Credo che sì, sia vergognoso che i charedim ottengano molto, senza dare niente in cambio o in alcuni casi (come per i gruppi tra di loro che sono antisionisti - leggi vanno da Achmadinajad) sputando nel piatto in cui mangiano. Ok, le tasse le paghiamo tutti, anche loro. Ma come la mettiamo ad esempio con la tzavah? Grazie ad una norma che doveva essere transitoria ma non molto tempo fa è stata confermata, i charedim hanno la esenzione dal militare. Citando un ebreo italiano-israeliano il cui figlio è morto servendo come riservista e la cui figlia subito dopo è dovuta partire di leva, vorrei sapere che cosa di così santo hanno tra le gambe le figlie dei charedim che mia figlia non ha.
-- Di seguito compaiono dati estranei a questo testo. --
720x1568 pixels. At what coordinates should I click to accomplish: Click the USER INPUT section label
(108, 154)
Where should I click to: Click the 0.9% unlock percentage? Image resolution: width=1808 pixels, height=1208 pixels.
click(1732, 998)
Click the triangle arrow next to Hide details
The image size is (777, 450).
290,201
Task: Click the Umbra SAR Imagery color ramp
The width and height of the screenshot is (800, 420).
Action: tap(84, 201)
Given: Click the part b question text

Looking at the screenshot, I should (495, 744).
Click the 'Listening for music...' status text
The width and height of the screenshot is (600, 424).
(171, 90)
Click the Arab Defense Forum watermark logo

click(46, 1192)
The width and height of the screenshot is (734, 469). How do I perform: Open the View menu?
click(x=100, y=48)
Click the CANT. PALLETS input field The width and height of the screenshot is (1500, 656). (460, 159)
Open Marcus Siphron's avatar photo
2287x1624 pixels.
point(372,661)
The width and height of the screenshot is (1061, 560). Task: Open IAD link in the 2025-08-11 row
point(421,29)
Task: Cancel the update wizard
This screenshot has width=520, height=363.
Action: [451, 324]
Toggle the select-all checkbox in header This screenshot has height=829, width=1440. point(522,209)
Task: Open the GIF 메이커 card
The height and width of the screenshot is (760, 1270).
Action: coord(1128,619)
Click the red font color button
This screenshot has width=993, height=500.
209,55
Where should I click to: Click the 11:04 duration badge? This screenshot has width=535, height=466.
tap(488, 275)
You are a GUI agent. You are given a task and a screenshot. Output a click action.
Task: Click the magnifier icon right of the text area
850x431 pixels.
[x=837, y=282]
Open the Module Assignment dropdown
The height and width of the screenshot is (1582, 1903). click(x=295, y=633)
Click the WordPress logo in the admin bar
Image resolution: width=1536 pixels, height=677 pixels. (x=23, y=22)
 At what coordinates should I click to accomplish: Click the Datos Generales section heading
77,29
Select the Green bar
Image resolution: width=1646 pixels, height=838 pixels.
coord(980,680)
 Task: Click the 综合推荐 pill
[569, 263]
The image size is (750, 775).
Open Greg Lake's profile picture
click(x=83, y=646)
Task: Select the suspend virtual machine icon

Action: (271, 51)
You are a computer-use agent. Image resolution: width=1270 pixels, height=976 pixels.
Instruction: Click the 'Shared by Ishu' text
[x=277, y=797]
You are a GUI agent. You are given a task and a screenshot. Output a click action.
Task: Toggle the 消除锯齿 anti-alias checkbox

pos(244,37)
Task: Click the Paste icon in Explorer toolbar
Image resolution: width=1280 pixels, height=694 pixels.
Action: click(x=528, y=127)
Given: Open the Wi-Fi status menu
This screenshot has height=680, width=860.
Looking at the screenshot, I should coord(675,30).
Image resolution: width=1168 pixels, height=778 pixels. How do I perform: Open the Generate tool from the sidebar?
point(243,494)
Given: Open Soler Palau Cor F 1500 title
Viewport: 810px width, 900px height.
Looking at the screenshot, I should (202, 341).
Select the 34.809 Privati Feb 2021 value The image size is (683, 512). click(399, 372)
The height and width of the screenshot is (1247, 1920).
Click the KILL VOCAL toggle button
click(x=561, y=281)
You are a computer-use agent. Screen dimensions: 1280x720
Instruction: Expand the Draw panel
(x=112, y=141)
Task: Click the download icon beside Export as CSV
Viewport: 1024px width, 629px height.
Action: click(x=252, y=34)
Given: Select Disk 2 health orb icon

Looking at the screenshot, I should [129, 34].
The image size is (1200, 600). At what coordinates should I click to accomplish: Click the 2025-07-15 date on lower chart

Infine si dice che dobbiamo amare i nostri fratelli ebrei. Bene, io lo faccio. Rispetto tutti. Non vado in giro in calzoncini corti quando passo dai loro quartieri, non mi permetto di sfottere il loro modo di esprimere la loro religiosità. Ma il rispetto dei charedim per il resto degli ebrei, che - vogliamo ricordarlo - sono la stragrande maggioranza in Israele e nel mondo dove è? Dove sta il rispetto per coloro che vivono la vita tutti i giorni e non si rinchiudono in un ghetto reputandosi troppo elevati per mischiarsi con le cose di tutti i giorni?

E tutto questo, lo so, c'entra ben poco con la tristissima vicenda di quella donna. E soprattutto c'entra ben poco con la ancora più triste vicenda di un bambino ridotto in fin di vita dalla pazzia di sua madre e probabilmente dalla omertà della sua famiglia e della sua comunità.
Lo so, anche la mia visione può essere accusata di essere una strumentalizzazione della situazione, tanto quanto quella fatta dai charedim. Preferisco però pensare che sia una occasione per riflettere e per esprimere i miei giudizi sulla realtà. Una volta un rabbino ha detto che si sbaglia quando si dice "io non giudico il comportamento di x". Tutti abbiamo pareri e giudizi. Quando non si giudica, vuol dire che non siamo coinvolti. Solo bisognerebbe esprimere tutto ciò nel rispetto dell'uomo o della donna che si ha di fronte. Questo però, io aggiungo, avrebbe bisogno di reciprocità.